And yes I know that the definition of an integer is any whole number including
zero, but still some of us still think in datatypes. And since many (or most)
languages still limit Int (at least by default) to 4 or 2 bytes that was what
brought it up.

And to some extent I see this problem every day that people define datatypes
too casually like defining an interoperable interface with a datatype of Int
and then pushing 340282366920938463463374607431768211456 through it without
thinking about datatypes in different languages.

------
anfractuosity
That seems a rather big privacy issue on Domino's part.

I wonder if it also opens the doors to some kind of social engineering attack,
with someone pretending to be Domino's asking for money over the phone.

As an aside I thought this is rather cool - Pizza Party a CLI for Domino's
[https://www.youtube.com/watch?v=J691aLfkWP0](https://www.youtube.com/watch?v=J691aLfkWP0)

(One day I'd like to be able to afford to cron job something like that ;)

------
skissane
Dominos Australia uses a UUID instead:

[https://internetorder.dominos.com.au/eStore/en/Tracker?order...](https://internetorder.dominos.com.au/eStore/en/Tracker?order=bcceddc4-58a9-4398-8ce2-dc983dfdb678)

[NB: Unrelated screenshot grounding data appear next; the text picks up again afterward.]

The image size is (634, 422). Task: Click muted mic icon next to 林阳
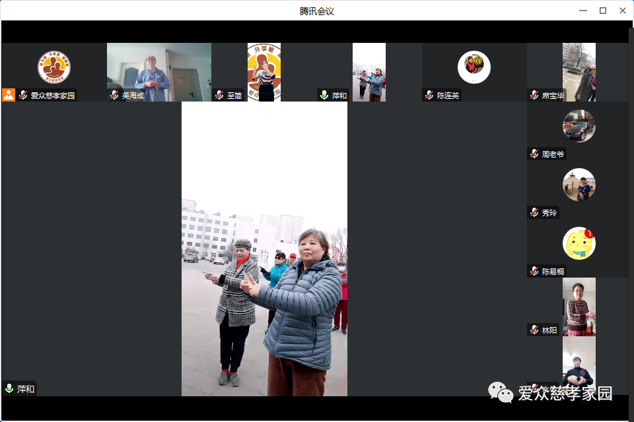[534, 330]
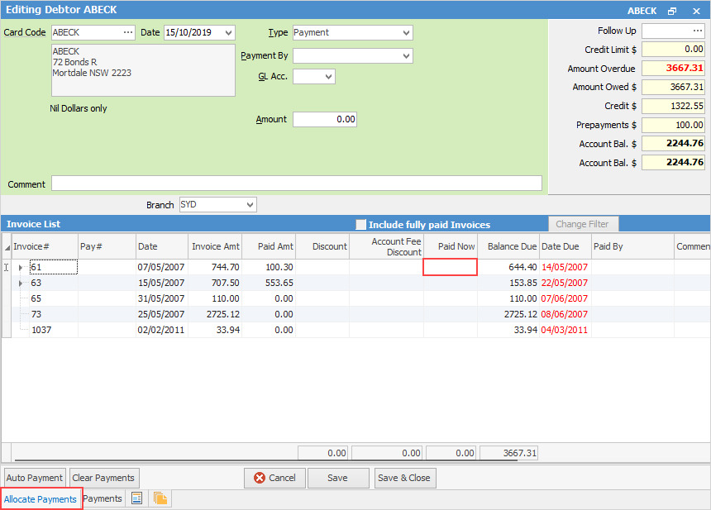
Task: Select the Allocate Payments tab
Action: (40, 498)
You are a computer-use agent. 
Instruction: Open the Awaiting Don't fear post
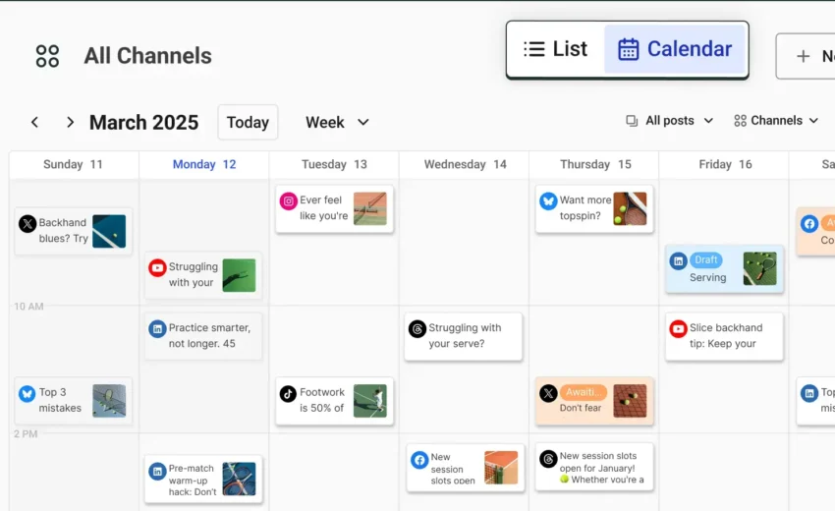[593, 401]
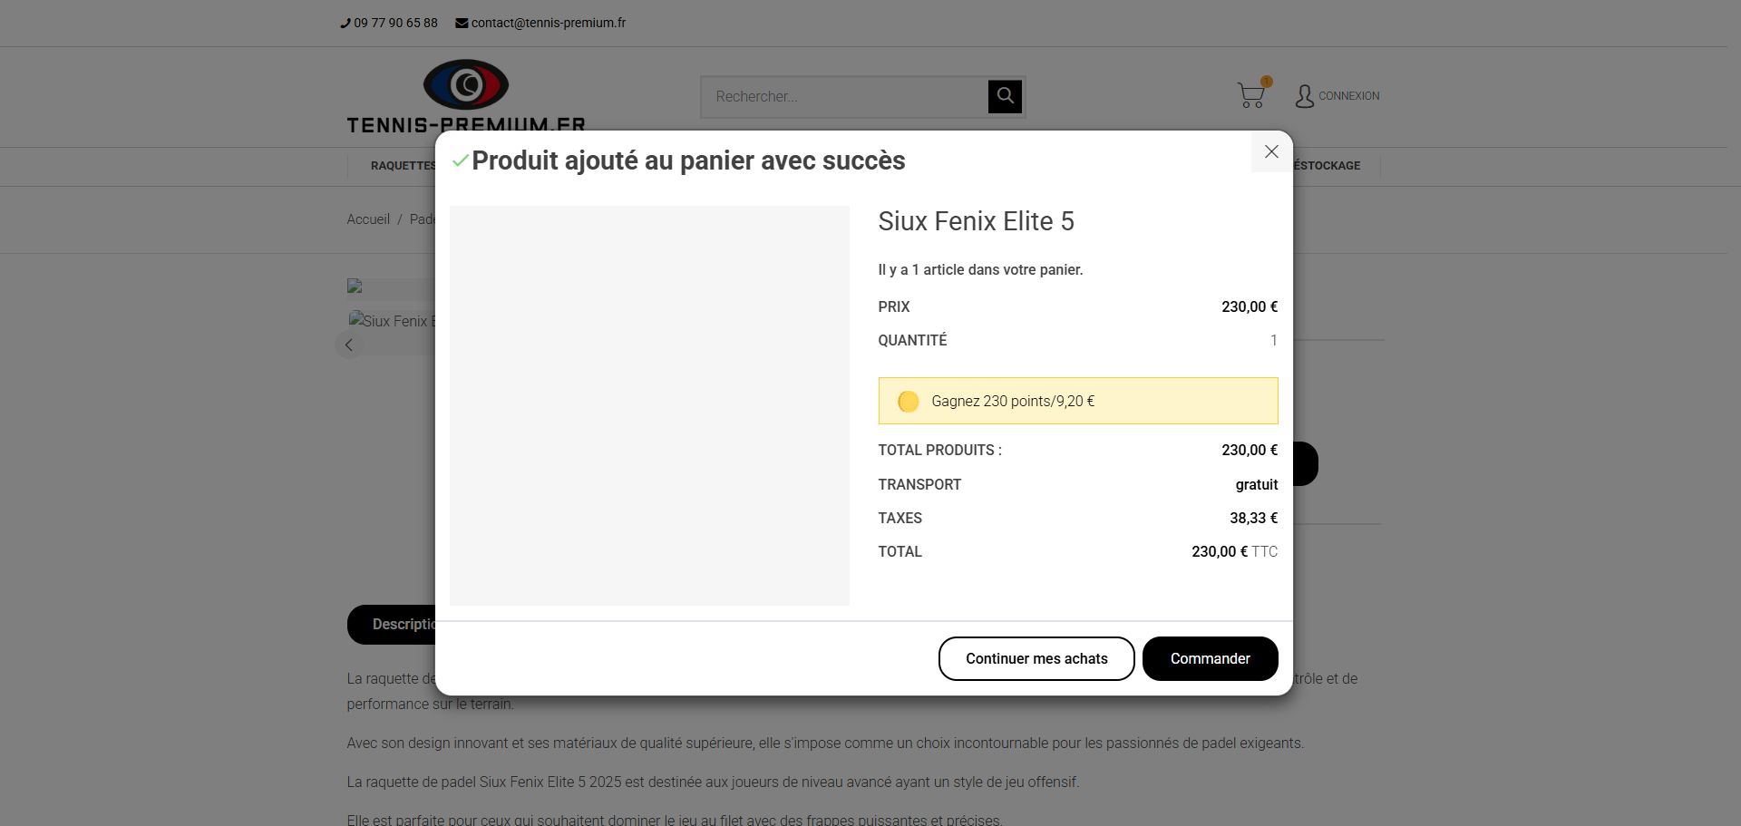Close the cart confirmation popup

tap(1271, 151)
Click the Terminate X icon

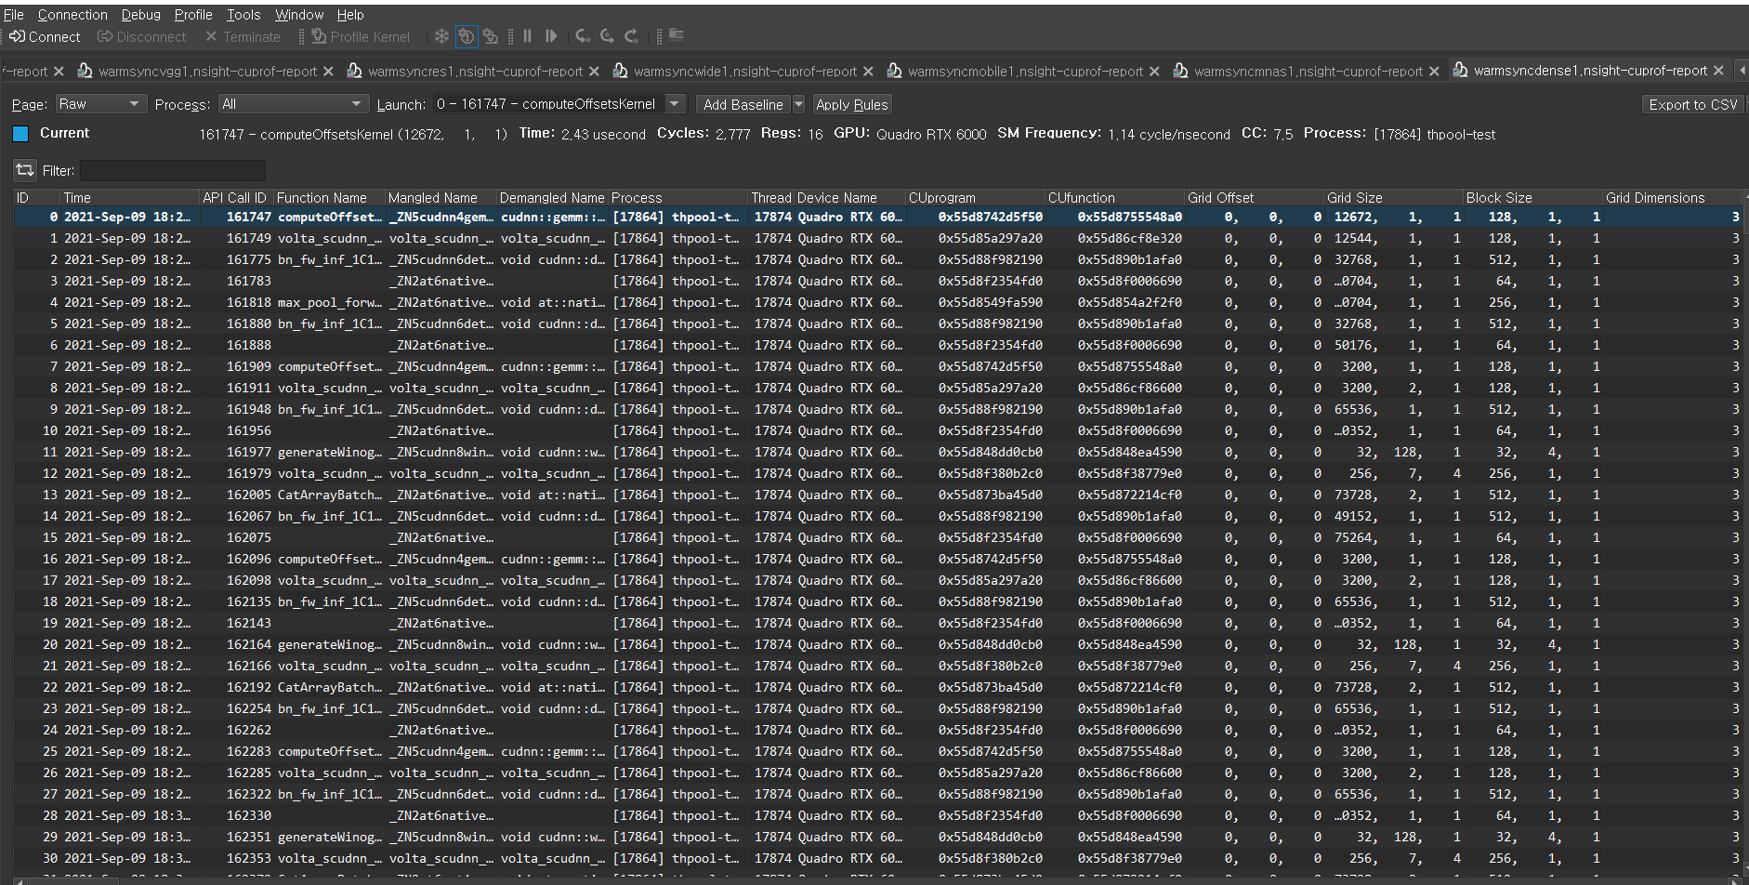click(211, 37)
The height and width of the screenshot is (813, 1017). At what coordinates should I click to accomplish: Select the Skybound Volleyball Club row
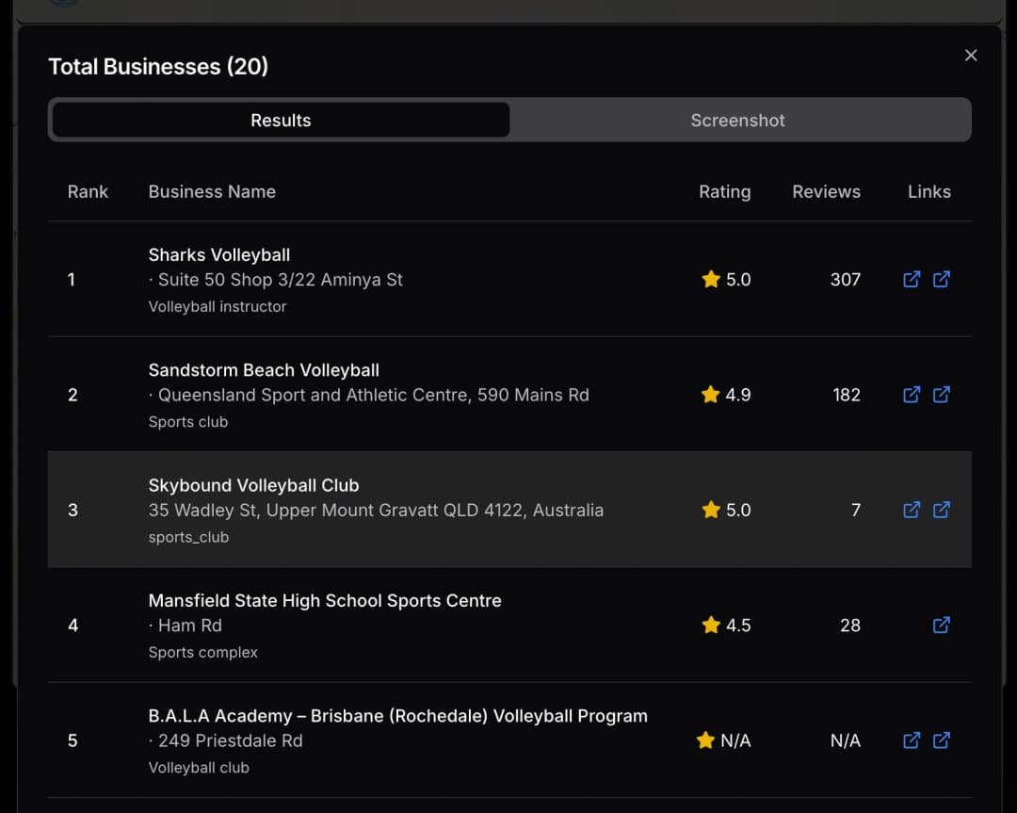coord(509,510)
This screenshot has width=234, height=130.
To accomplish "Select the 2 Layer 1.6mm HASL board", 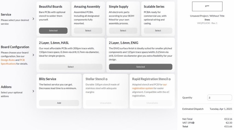I will coord(71,67).
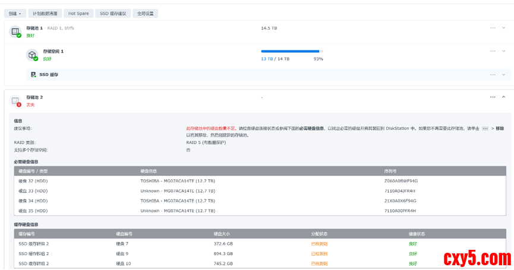This screenshot has height=270, width=514.
Task: Expand the SSD 缓存 row chevron
Action: (x=504, y=75)
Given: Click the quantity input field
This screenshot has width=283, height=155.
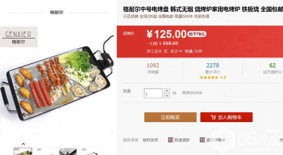Looking at the screenshot, I should [153, 93].
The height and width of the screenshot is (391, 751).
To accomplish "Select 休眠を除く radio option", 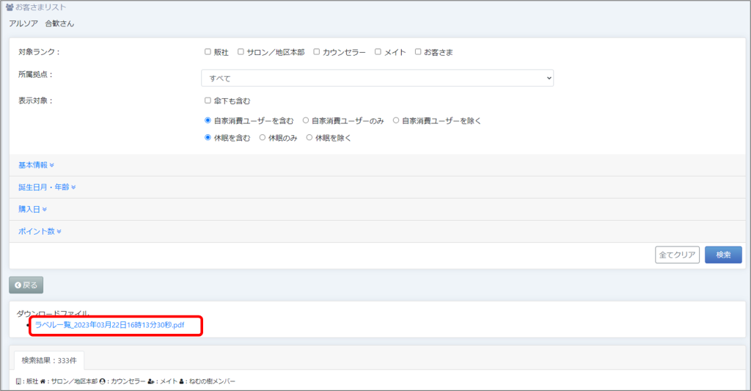I will 309,137.
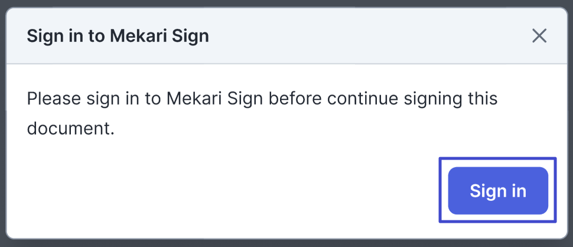Dismiss the modal using the X icon
Image resolution: width=573 pixels, height=247 pixels.
[x=539, y=36]
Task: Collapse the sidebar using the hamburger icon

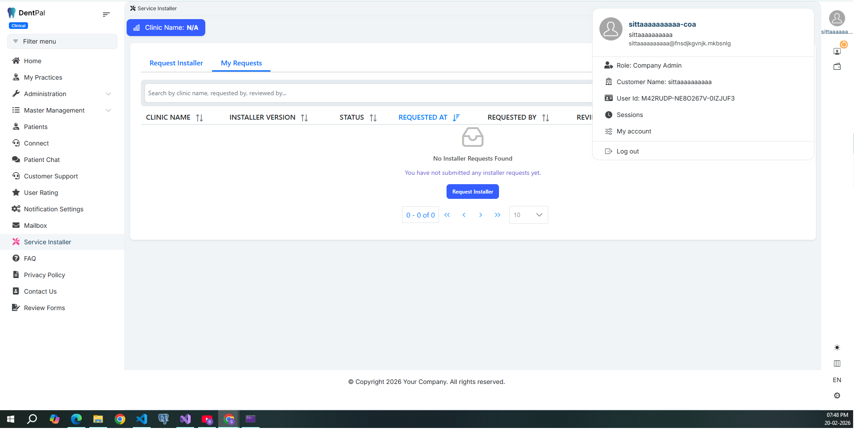Action: [x=106, y=14]
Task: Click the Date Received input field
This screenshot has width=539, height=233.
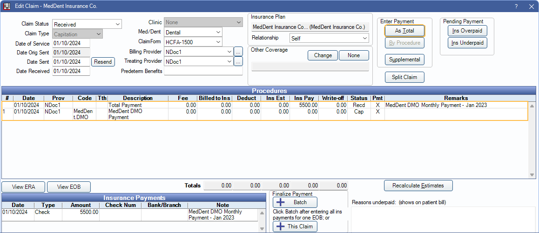Action: (71, 71)
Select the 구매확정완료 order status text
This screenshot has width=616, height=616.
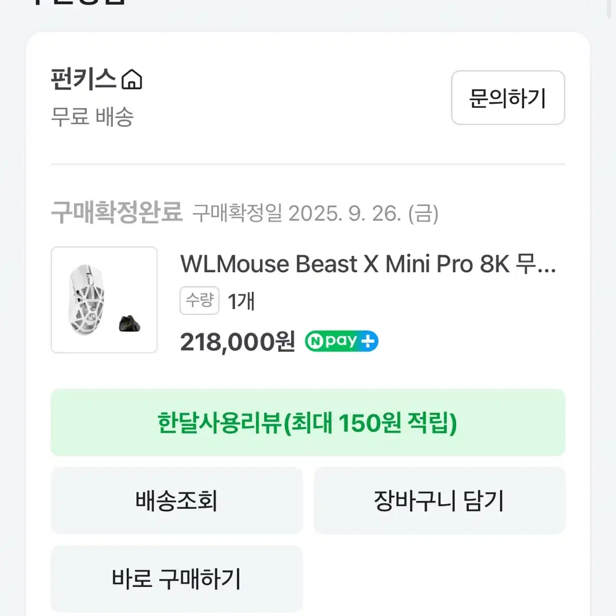point(116,214)
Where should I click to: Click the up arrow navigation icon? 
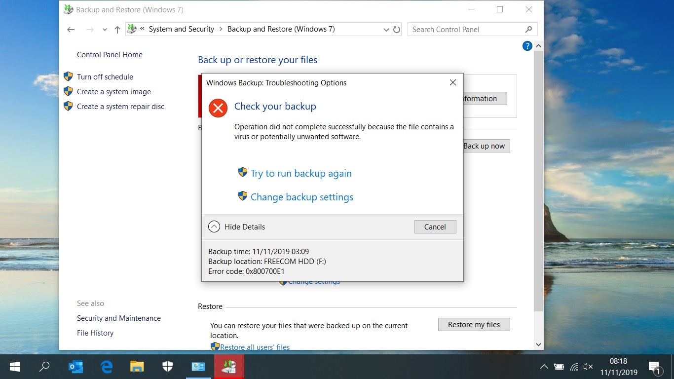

(That's a random UUID so it doesn't work. I've got some working UUIDs in my
browser history, but not sharing them since they tell you my home address..)

------
coldcode
What an idiotic url scheme. Learn a few people's phone numbers and steal their
pizza orders. I bet you can learn all sorts of things about people from their
pizza orders.

------
bnj
I've struggled with Domino's design in the past when attempting to order after
disabling a VPN connection in the same browser session- last I checked Dominos
offered no way to not redirect to the country they detect for the IP address.
Incredibly frustrating.

------
kafkaesq
Job well done. In the spirit of "Friends don't let friends", I suppose.

Seriously, against my better instincts I had more than a few slices of their
"product" at a meetup the other night. My innards are still cursing me for it.

------
wimagguc
How did you know? I mean, is it a habit of the author to sniff for
unprotected/useful APIs, or was the word on the street about Domino's crap
privacy?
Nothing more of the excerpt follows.